Девушка рассмеялась.
— Ну, — сказала она, — если вам безразлично, что приходится доводить себя до изнеможения на этих дорогах, но не безразлично, что вас вынудят разговаривать со мной только в присутствии графа, то иногда, если вы всю неделю будете вести себя благоразумно, вам будет позволено приезжать сюда, чтобы меня навестить, или по вечерам сопровождать меня на прогулку: вы верхом, а я в карете. Вы меня слышите, любезный племянник? Не правда ли, будет прелестно?
И наивное дитя радостно захлопало в ладоши.
— Видите, несносный ревнивец, есть способ все уладить, и нечего заранее брюзжать, только услышав, что женщине пришла в голову какая-то мысль. Ну же, вы довольны?
— Как вы обворожительны! — вздохнул покоренный Лотарио.
— Не пройтись ли нам по саду? — предложила она. — Там так красиво, и погода чудесная, теплая. Не для того же мы выбрались за город, чтобы сидеть в душной гостиной. Так вы идете?
Она сама уже стояла в дверях. Лотарио последовал за ней.
— Пойдемте с нами, госпожа Трихтер, — позвала девушка.
И старая компаньонка, прихватив свои клубки шерсти и спицы, присоединилась к молодым людям.
Лотарио снова поморщился, недовольный.
— Зачем вы вечно берете с собой госпожу Трихтер? — шепнул он Фредерике.
Лицо девушки приобрело строгое выражение.
— Друг мой, — отвечала она, — нам предоставлена полная свобода, мы пользуемся абсолютным доверием. Это нас обязывает к особенной деликатности и уважению.
— Вы, как всегда, правы, Фредерика, — сказал Лотарио.

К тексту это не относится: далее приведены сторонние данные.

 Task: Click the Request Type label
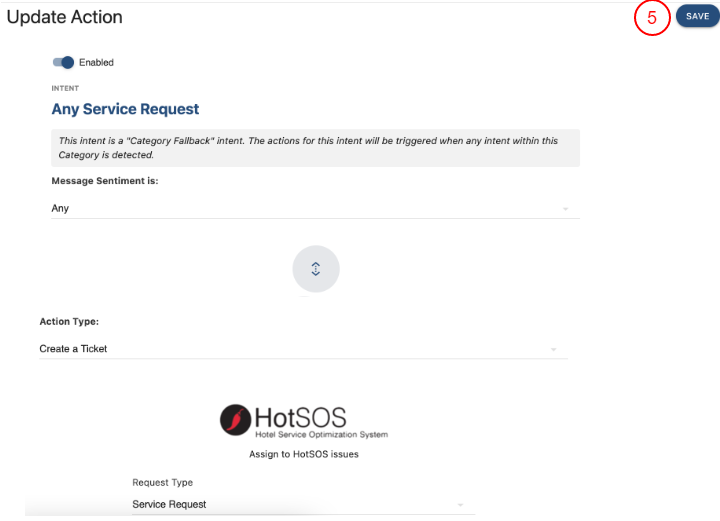(162, 482)
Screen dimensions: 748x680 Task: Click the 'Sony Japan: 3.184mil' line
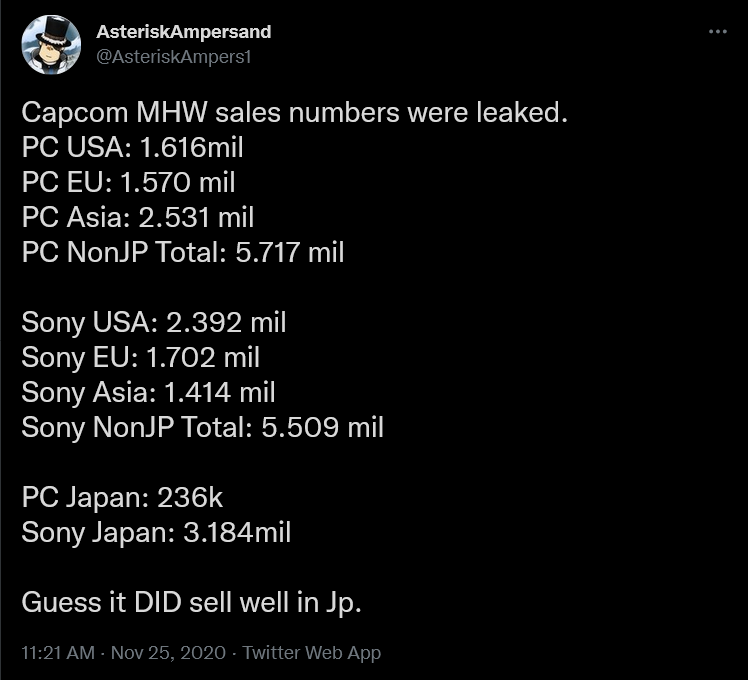point(156,533)
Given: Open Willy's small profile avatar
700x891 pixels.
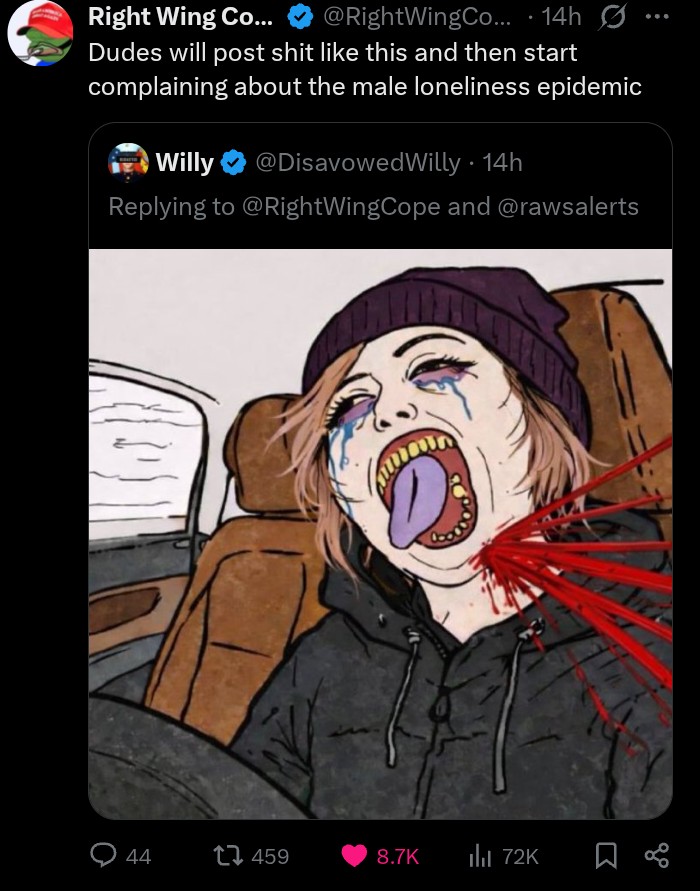Looking at the screenshot, I should 128,162.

Госпожа Трихтер, в эти мгновения как раз догнавшая их, успела услышать несколько слов и угадала остальное.
— О, — заметила добрая женщина, — я ведь если и хожу с вами повсюду, так только в ваших же интересах. Это на случай, если вам потребуется свидетель, чтобы удостоверить перед графом фон Эбербахом и господином Самуилом Гельбом ваше неизменное благоразумие. Я-то знаю, что мой надзор тут вовсе не нужен. Я здесь затем, чтобы при надобности заявить, что господин Лотарио — самый честный юноша в мире, а госпожа Фредерика — самая безупречная женщина. Я уже поняла, что к чему, и даже не наблюдаю больше за вами. Просто создаю видимость, будто я здесь, а сама думаю совсем о других вещах, ну, вообще не о вас.

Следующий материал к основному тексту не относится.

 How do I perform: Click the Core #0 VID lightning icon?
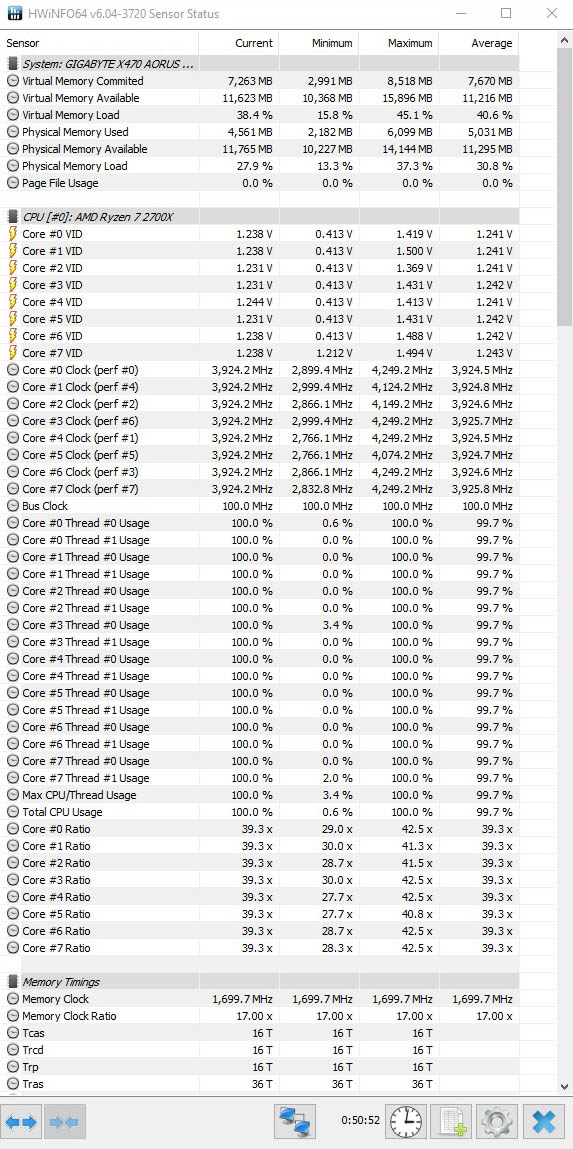12,234
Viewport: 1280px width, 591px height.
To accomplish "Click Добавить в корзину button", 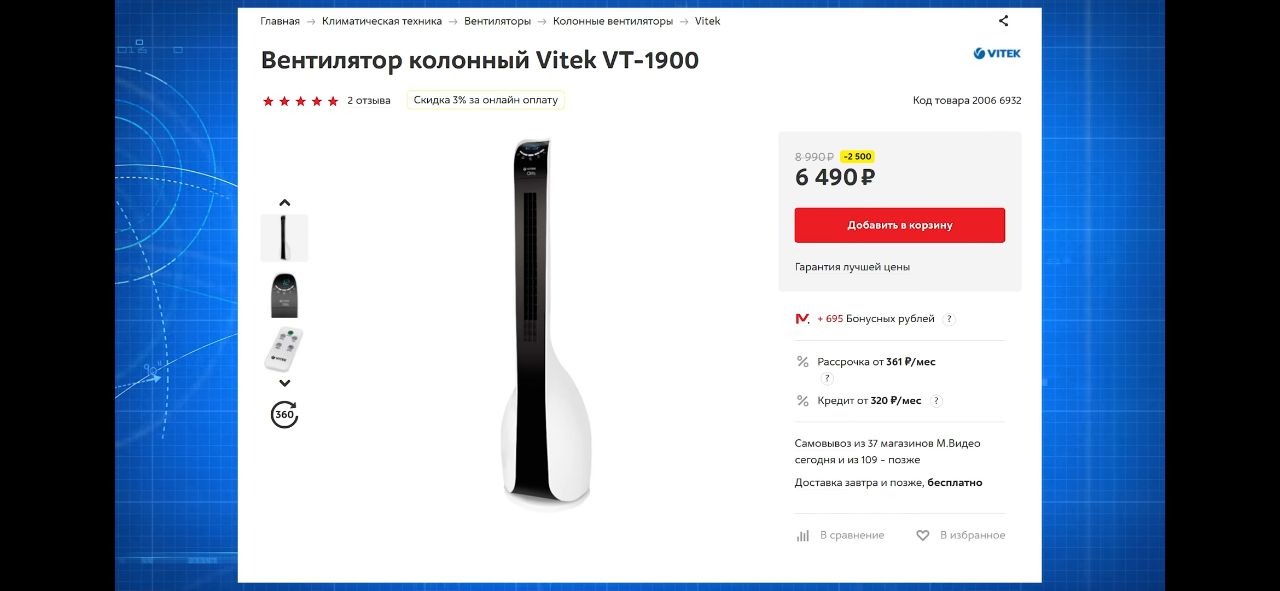I will click(x=900, y=225).
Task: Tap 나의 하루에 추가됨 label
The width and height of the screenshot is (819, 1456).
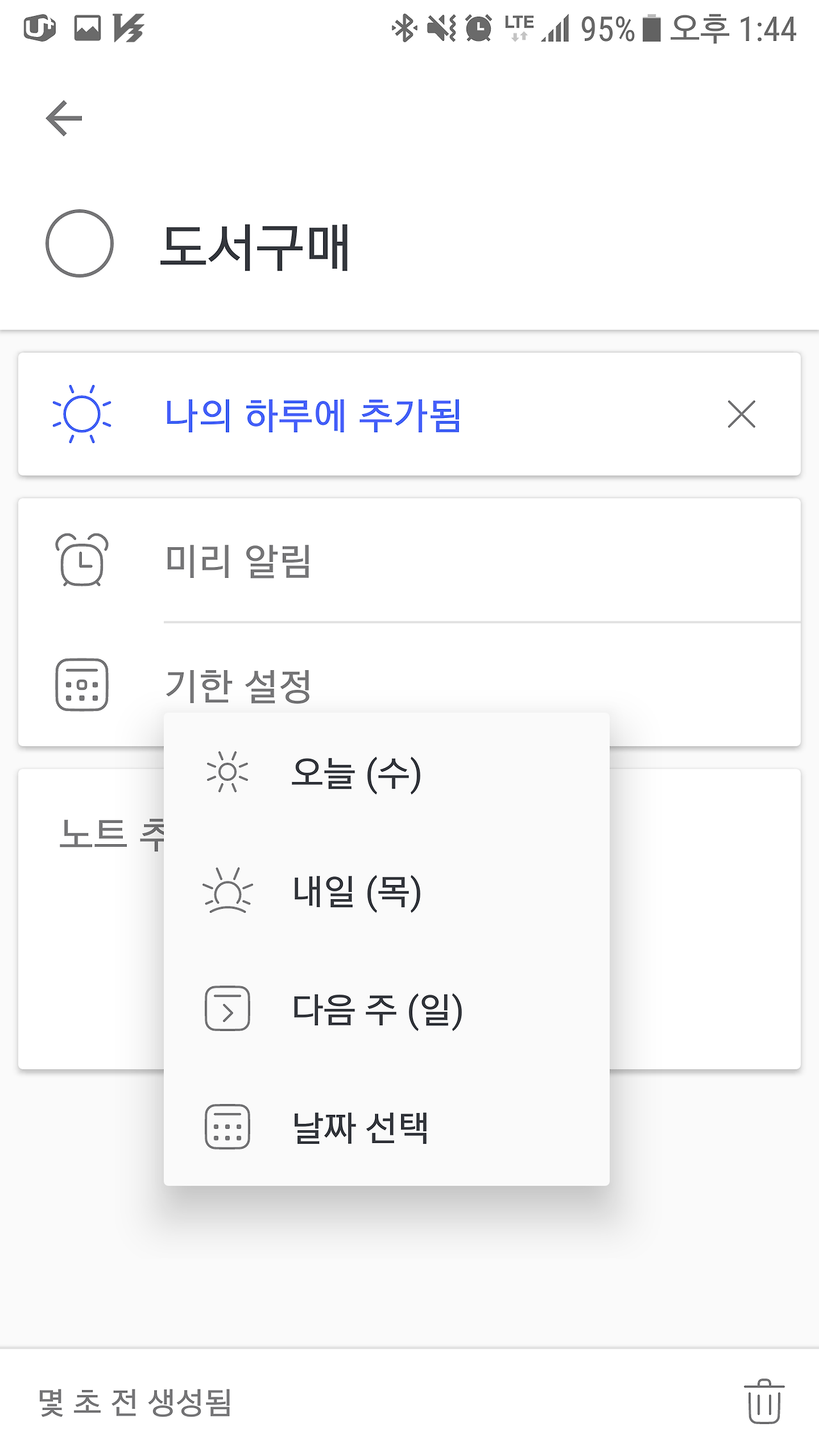Action: pyautogui.click(x=313, y=415)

Так они беседовали, проходя по аллеям парка, где яркие солнечные зайчики, смеясь, порхали по кустам расцветающей сирени.
— Давайте посидим здесь, — Фредерика указала на скамью, стоящую так близко к берегу озера, что, сидя на ней, можно было чуть ли не промочить ноги.

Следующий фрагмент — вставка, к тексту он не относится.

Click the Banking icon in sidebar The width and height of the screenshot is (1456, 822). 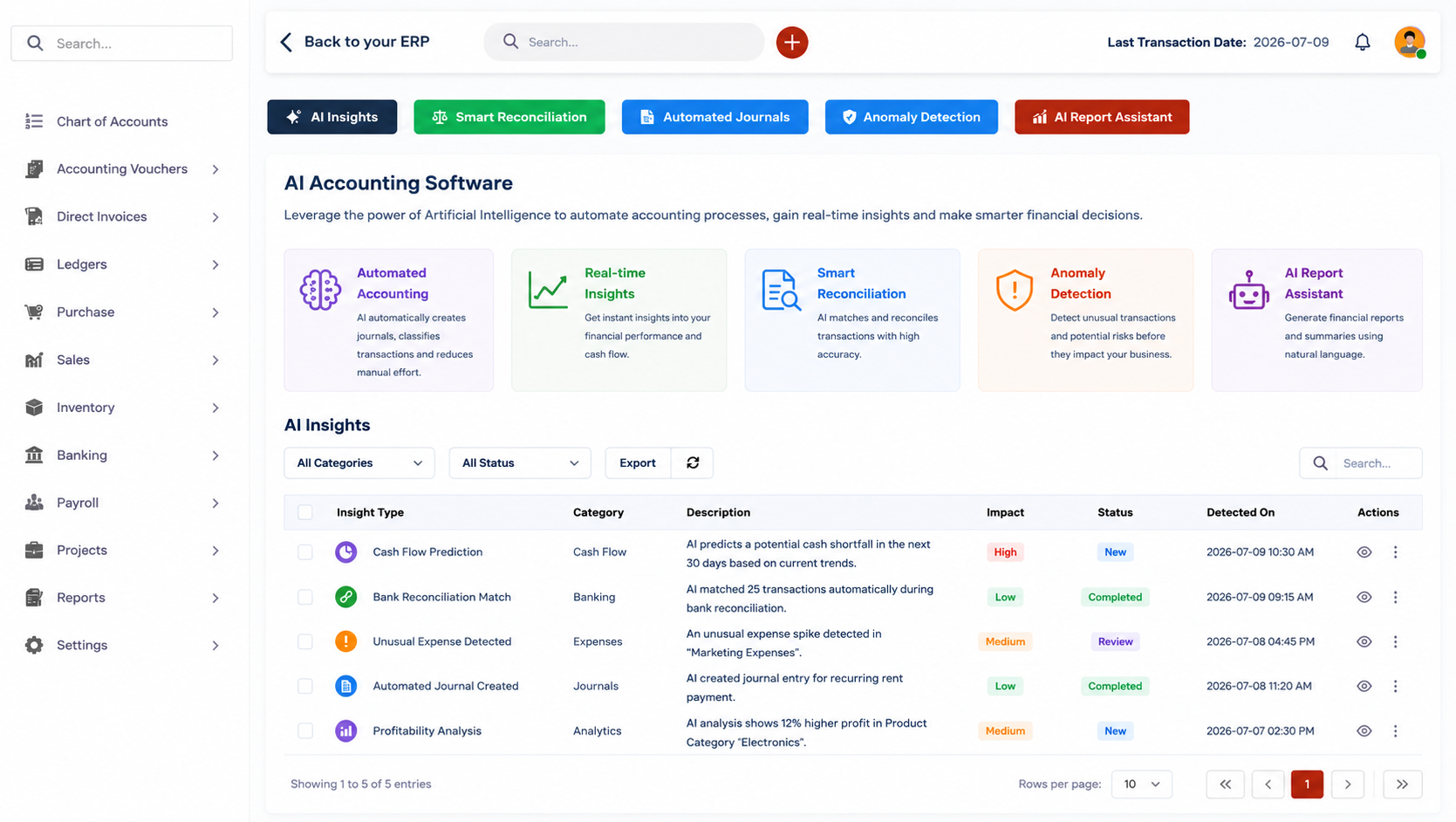[x=34, y=455]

Лотарио присел с ней рядом.
Госпожа Трихтер устроилась тут же, поглощенная своим бесконечным вязанием.
Юная пара некоторое время посидела в молчании. Лотарио казался несколько рассеянным.
— Да о чем вы все думаете? — спросила Фредерика.
— О странном положении, в которое поставили нас неблагосклонность случая и доброта моего дяди. Найдутся ли в целом свете еще двое любящих, оказавшихся в подобных условиях? Принадлежать друг другу, быть, по сути, мужем и женой, но не иметь права даже на поцелуй в лоб! Вы жена другого, этот другой предоставил нам свободу, не кто иной, как он, свел и обручил нас; он расстался с вами, чтобы не возбуждать мою ревность, и при всем том мы невольники, мы зависимее, чем самые преследуемые, измученные надзором влюбленные. В нашей жизни — одни сплошные противоречия. Я так люблю вас, как никто в мире еще не любил ни одну женщину; только и живу ожиданием того дня, когда вы станете моей всецело, и все же не смею желать, чтобы этот день настал! Если бы от меня зависело сделать так, чтобы этот час, в котором сосредоточены все мои грезы и желания, пробил тотчас, я бы отсрочил его, так как черед нашего брака наступит лишь после смерти моего дяди. Какой сладостный и какой горький у нас удел: чтобы начать жить, мы ждем смерти человека, которого любим, и нашей свадьбе суждено начаться с похорон.